At that time, explains editor and writer Diego Fonseca, who recently published an extensive book on populism in Latin America, Lopez Obrador occupied the space of the “outsider” because he and his party—Morena—challenged party structures.

“Morena is now a more institutionalized space, an apparatus that found a way to structure itself in the PRI, but lives off a leader,” he says, and his exit opens marginal spaces.

“Verastegui tries to thrive in those margins,” adds Fonseca. “It seeks to be a messianic reference to replace another populist discourse based on simple, easily digestible ideas.”

Many of these ideas are incendiary — such as when he said that homosexuality is linked to pedophilia — and not only arouse criticism on networks or the interest of media that verify fake news, but also concern among human rights organizations.

”says Cristian Gonzalez, researcher at Human Rights Watch.“In many democratic countries we have seen politicians like Verastegui cynically campaign to conservative voters with the promise of recovering ‘Christian’ or ‘traditional’ values.
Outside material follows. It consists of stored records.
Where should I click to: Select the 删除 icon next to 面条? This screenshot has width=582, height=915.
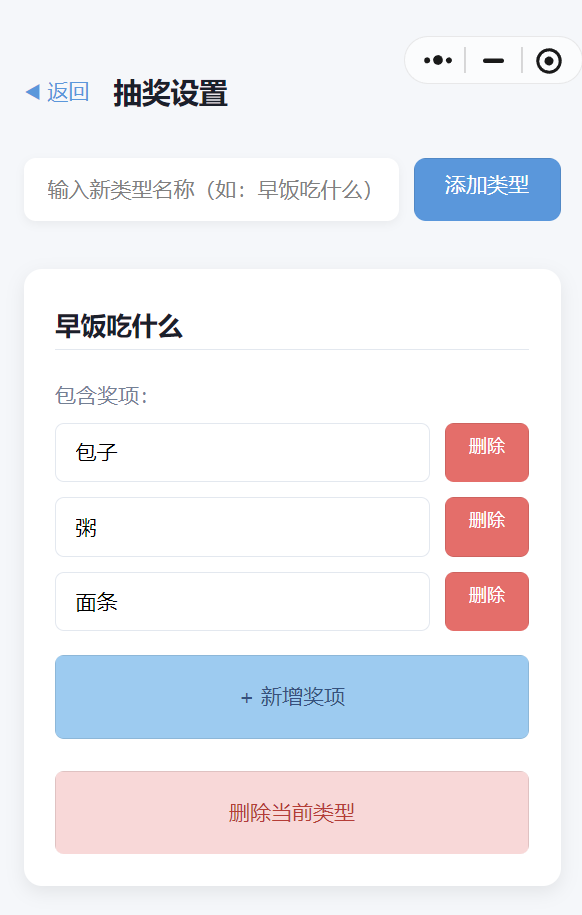(x=487, y=601)
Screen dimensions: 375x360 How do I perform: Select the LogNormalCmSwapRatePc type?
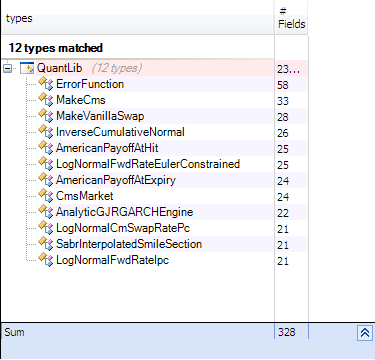(x=123, y=228)
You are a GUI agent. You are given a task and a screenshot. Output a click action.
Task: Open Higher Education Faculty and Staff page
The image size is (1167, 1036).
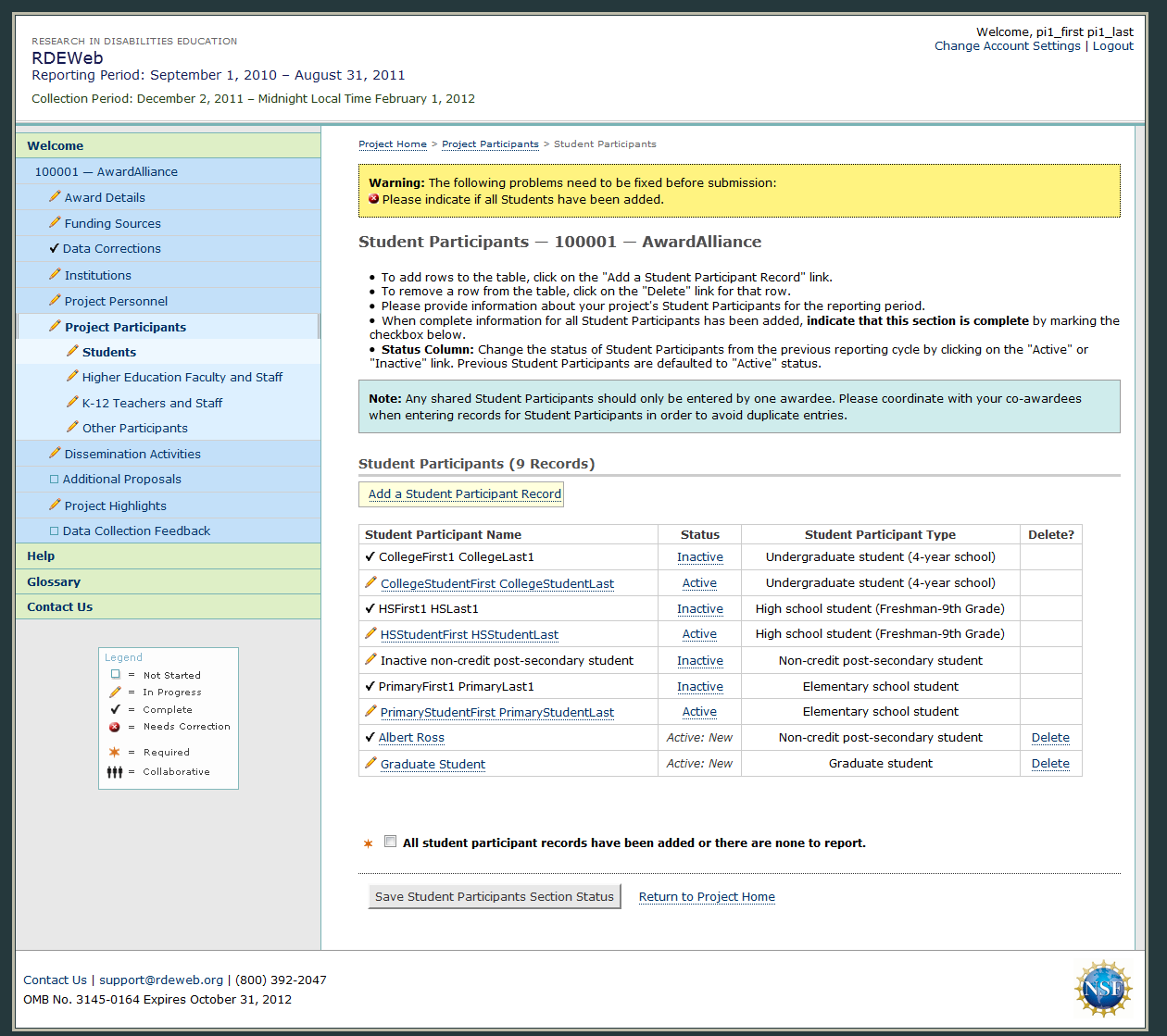(x=182, y=377)
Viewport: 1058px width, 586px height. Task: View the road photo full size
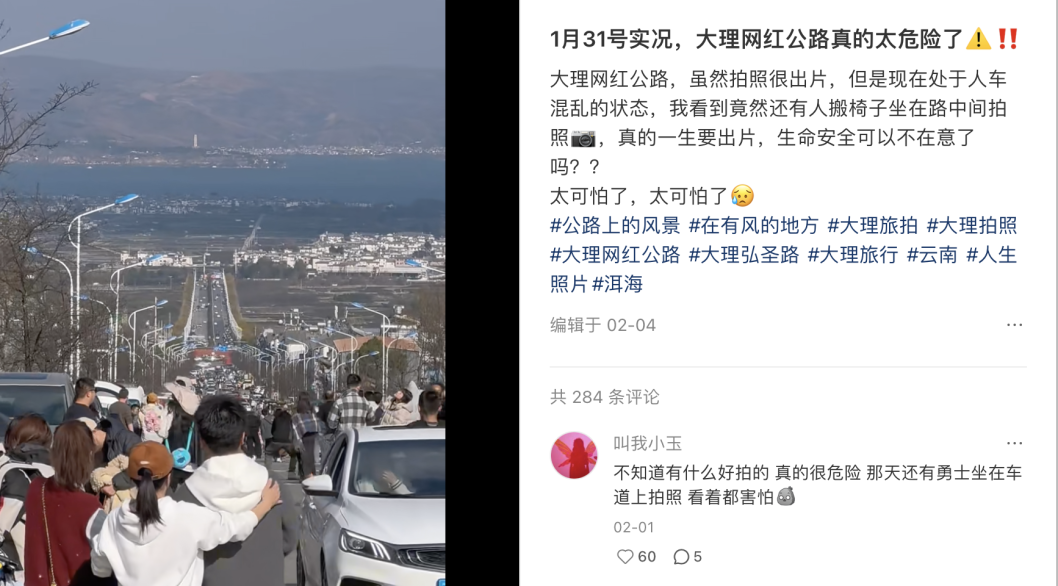click(x=223, y=293)
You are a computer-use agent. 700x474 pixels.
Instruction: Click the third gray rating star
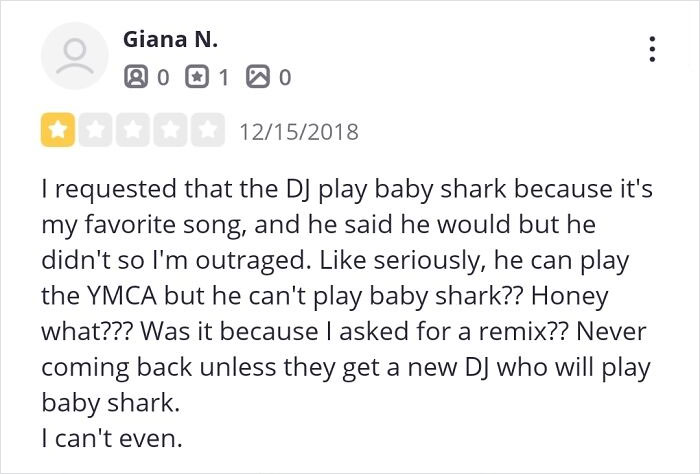click(133, 131)
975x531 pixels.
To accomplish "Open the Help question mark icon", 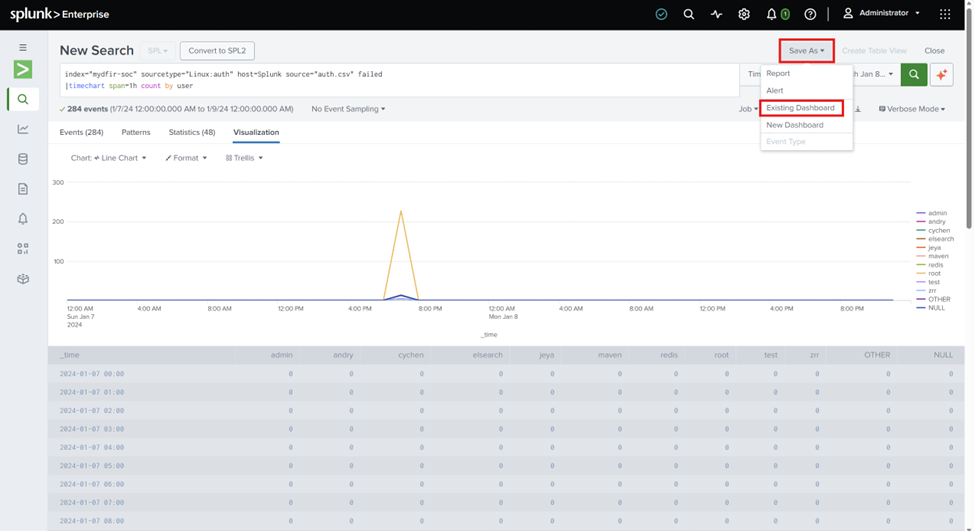I will (x=810, y=14).
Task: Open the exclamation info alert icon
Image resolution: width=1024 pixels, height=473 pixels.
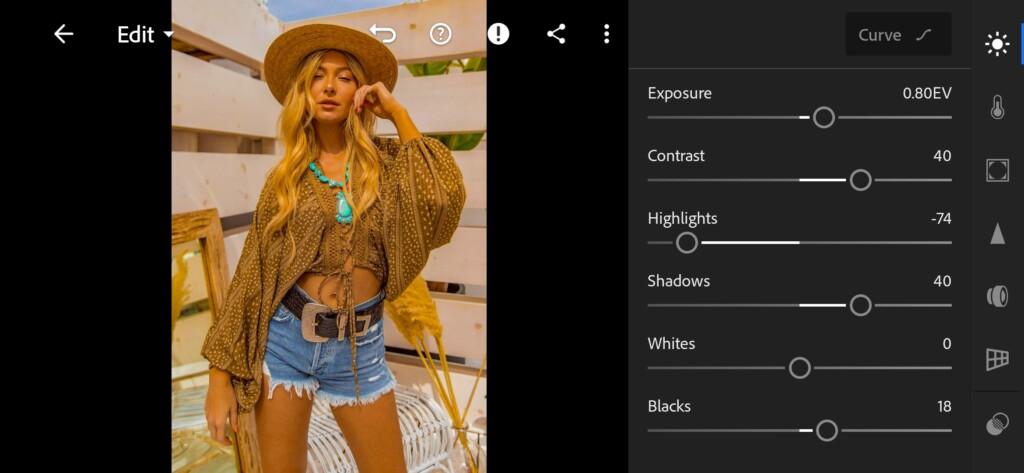Action: click(498, 34)
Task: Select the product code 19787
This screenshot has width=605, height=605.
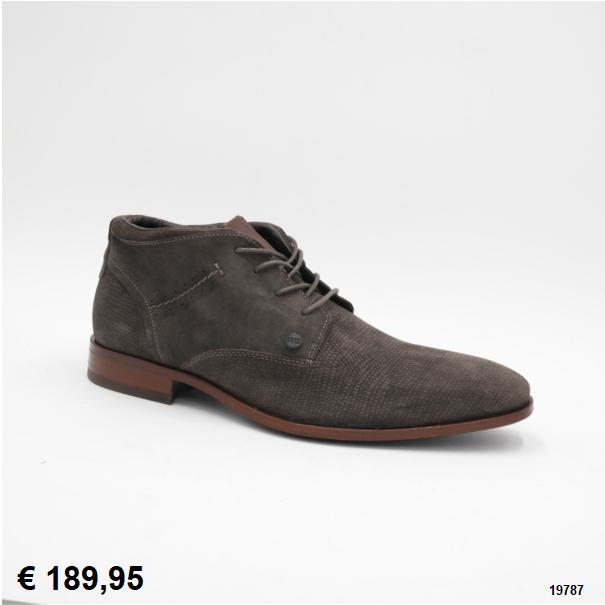Action: pyautogui.click(x=566, y=590)
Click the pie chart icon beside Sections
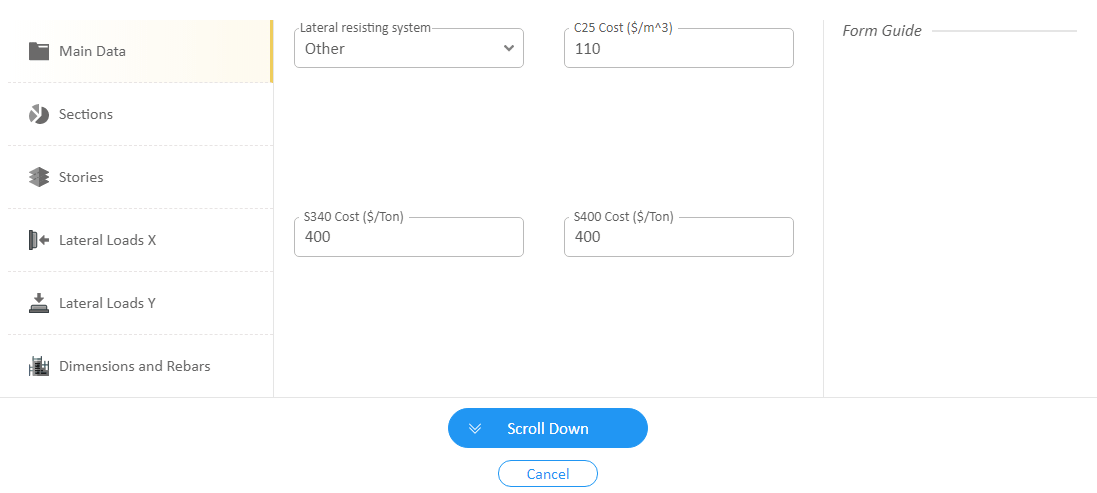The width and height of the screenshot is (1097, 493). point(38,114)
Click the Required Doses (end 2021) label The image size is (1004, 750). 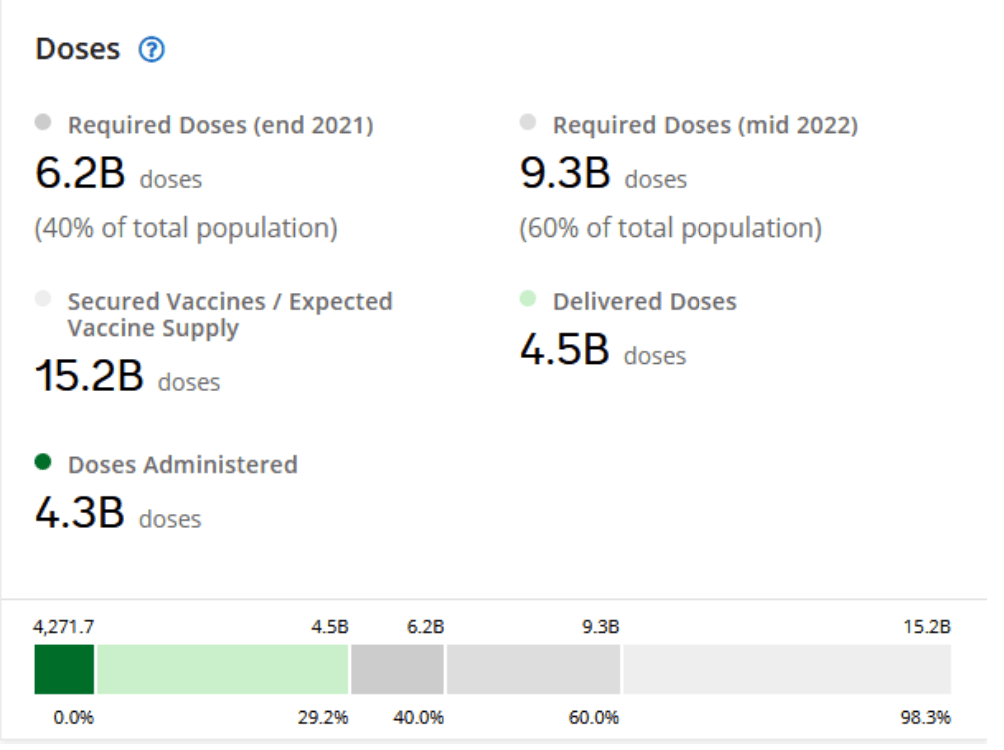tap(220, 125)
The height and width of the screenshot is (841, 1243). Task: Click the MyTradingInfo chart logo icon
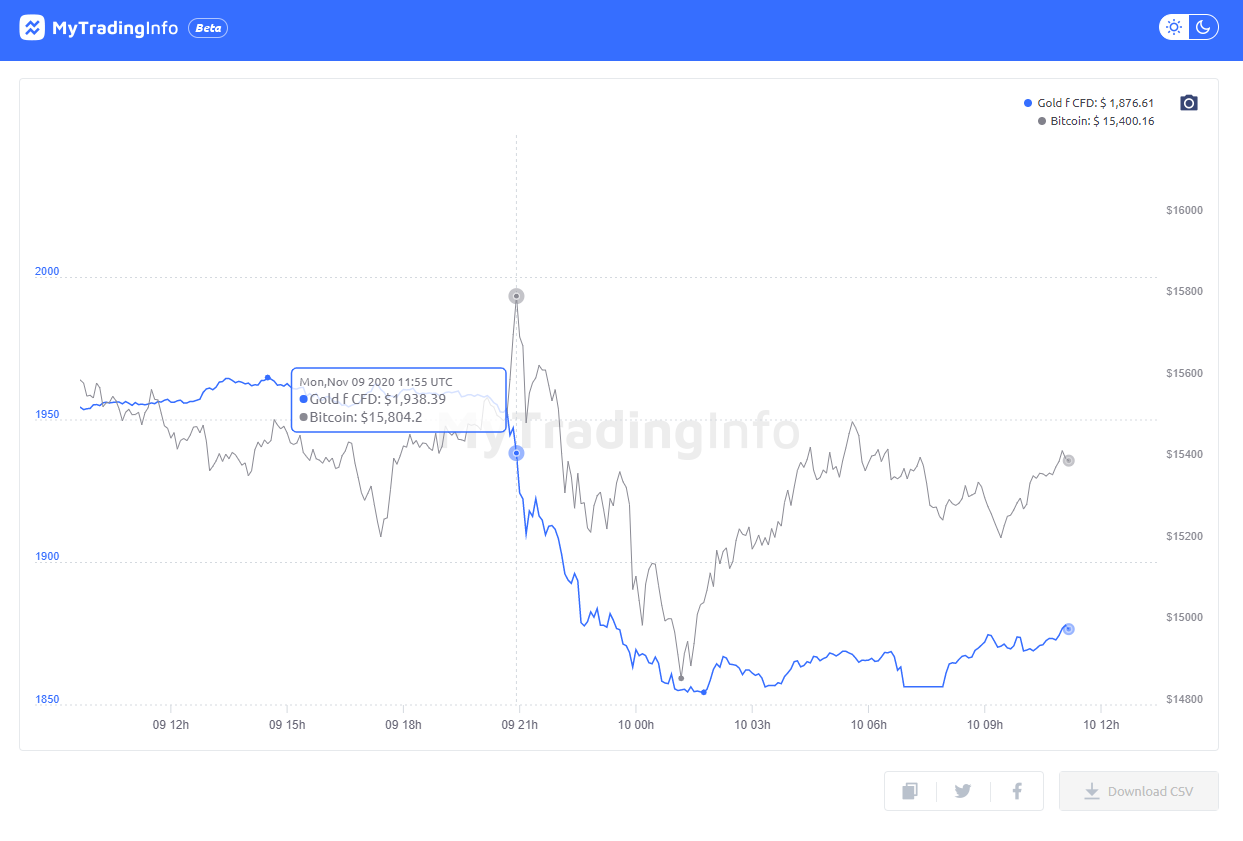(32, 28)
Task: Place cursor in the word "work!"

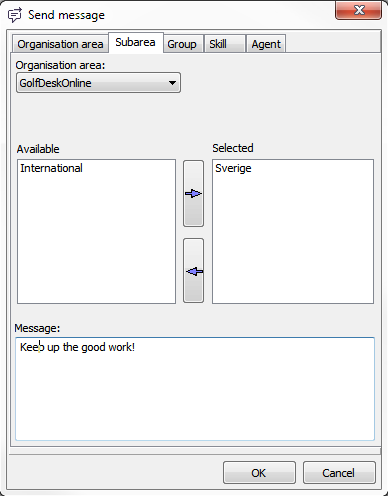Action: [122, 347]
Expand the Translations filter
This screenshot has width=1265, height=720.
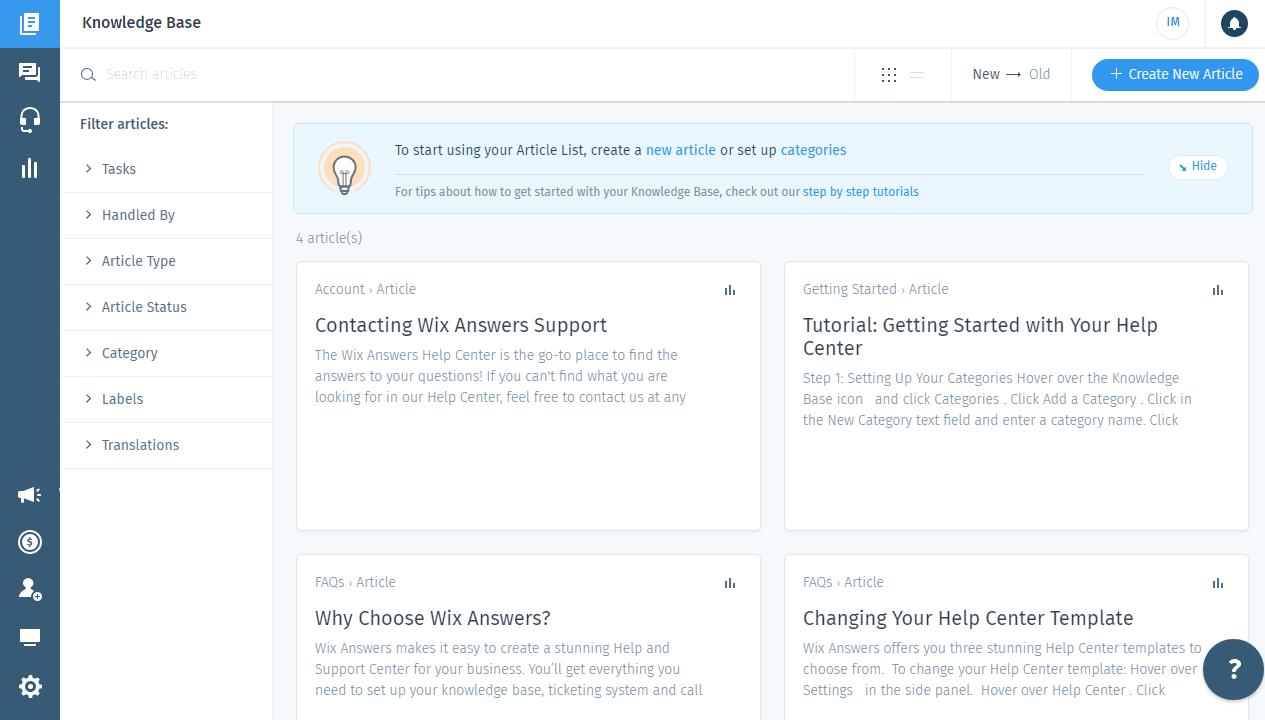[140, 445]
However, he adds, these same politicians work on other projects that undermine democratic norms and the rule of law.

Leaders similar to Verastegui —such as Hungarian Prime Minister Viktor Orban and the former presidents of Brazil and the United States, Jair Bolsonaro and donald trump — have acted against the rights of the LGBTQ+ community, equal marriage and abortion in parallel to their attacks on press freedom, judicial independence and confidence in the electoral system, says Gonzalez.

“They tend to scapegoat groups such as women and LGBT people while threatening the civil, political and social rights of all citizens.”

The Associated Press requested an interview with Verastegui several times, but he was not available.

When the candidate who dresses in mourning for unborn babies leads a rally, attendees at his events say they feel a lump in their throat as they hear—over and over—his personal story.

Verastegui says that he was born in Tamaulipas, in northern Mexico, and learned to swim in a river with his faithful dog. He tells that he was happy and then he moved away from happiness. He says that he moved to the capital defying his parents, because they wanted him to be a lawyer and he wanted to be an actor, and he says that, after having achieved success and being a victim of assaults, he decided to migrate like any neighbor’s son in search of the dream. American. He says that when he arrived in the United States he did not speak English, but a teacher—whom no one knows, but that doesn’t matter, he says—taught him the language and one day asked him: “What is the purpose of your life?”

And so, he says, he stopped complaining without proposing solutions, seeing women as sexual objects and made a promise to his parents: I will never work again on any project that affects my faith, my family or my country.

In order not to be unemployed, he says, he founded a production company that finances projects in line with his values ​​- two pro-life films stand out and one that denounces the trafficking of minors – and he assures that his experience is enough to govern: a producer hires the best team and a politician does the same.

“A president is not obliged to know everything, but he is obliged to bring together the best in each area”he said at a recent rally.

Populism, explains Fonseca, is a political religion. It is linked to the exercise of faith and its operation is charismatic.

“There is a story, rituals and liturgy for a community morally built around the idea that the leader is a redeemer committed to rescuing the soul of the nation from the hands of its enemies.”

At Verastegui’s rallies, applause drowns out his speeches, dozens of women take photos of him non-stop and interrupt him with shouts of: “You’ll see, yes!”

“I like how he was able to give up certain things that his convictions told him to do; “How he was able to persist in his fight and see how he could contribute to Mexico,” says Marisol Hernandez, 24 years old.

“He himself says ‘I’m not a saint, I’ve made a mistake’, but he recognizes that God has acted in his life and that is the most fundamental thing”.